If you've ever wondered why your male boss took forever to respond to your last email or why your female co-worker can't seem to send an email that isn't three paragraphs long, science may have uncovered the answer for you: A new study of emails from Yahoo! found that men and women email differently. It's no secret that men and women have vastly different communication styles, but it turns that those differences pop up in our virtual communication just as frequently as they do face-to-face.

Despite how often we email and how it's become the go-to method of communication in work environments, the researchers acknowledged that we don't actually know a whole lot about email behavior. "While email accounts for a considerable portion of interpersonal communication, emailing behavior is not well understood," the study's authors wrote in their report.

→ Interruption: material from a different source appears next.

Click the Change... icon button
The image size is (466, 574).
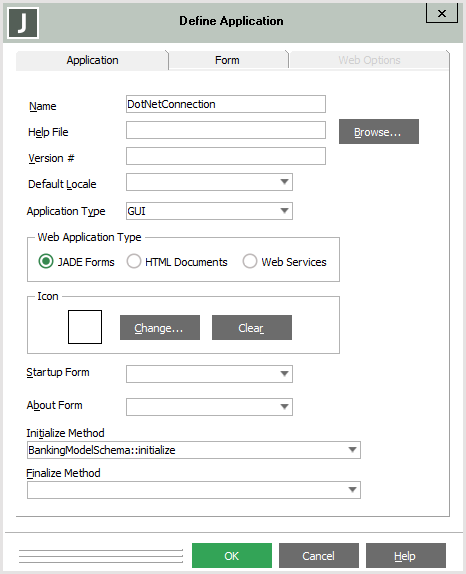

The study analyzed over 16 billion — yes, billion — emails sent by over two million people, making it the largest email study that's ever been conducted to date. The researchers tracked the participants emails for several months and kept data on the subject lines of the emails, the times they were sent at, their length, the inclusion of attachments, and the ages and genders of the recipients. A study of this size produced results that were also large in scope and numbers, so here are the top five takeaways:

1. Age Affects Email Behavior

Generally, the younger you are, the more likely you are not only to respond to emails quickly, but also to keep your responses brief. Teenagers respond to emails in 13 minutes on average, while those over the age of 51 take 47 minutes to reply. Young people also respond to more emails than their older counterparts.

2. Your Gender Also Affects Your Email Habits

Not only does age influence how you email, but it turns out that your gender does as well. Men reply to emails with more speed and fewer words than women do, with their response time being an average of 28 minutes and their median word count being 28 words per email. However, women's emails have a median word count of 30 words and an average response time of 24 minutes, making us faster with our responses, but with more text ti sift through.

3. You Email Fastest From Your Phone

The fastest emails sent in this study came from mobile devices, which also tend to be the shortest. Email replies that are sent from smartphones had an average word count of 20 — only one third of the length of the average email sent from a desktop, which had a median of 60 words. Emails from desktops also had the longest response time, while tablets came in second place. This doesn't surprise me, since I usually save the emails that will require a longer, more thought-out reply for when I'm on my laptop versus the quick replies I send on my iPhone.

4. If You're Being Overwhelmed With Email, You'll Reply to Less of Them

The researchers looked at how email overload affected users response time and length, to see if it changed when they received more emails.They found that receiving more email led participants to spend more time in their inbox, but they kept their responses a lot more brief and responded to a smaller portion of their emails than they did before.

5. In an Email Chain, You'll Synchronize Your Responses

The researchers looked at the synchronization of email replies within threads and what they found was that people's responses became more similar in length and response time up until the middle of the thread, when they became increasingly dissimilar. I'm guessing this is because of not wanting to appear that you're not engaged or paying attention to the thread and following the lead of others, but then not wanting to appear to overly available by responding to a chain every five minutes. Believe me, I've had some experience with this.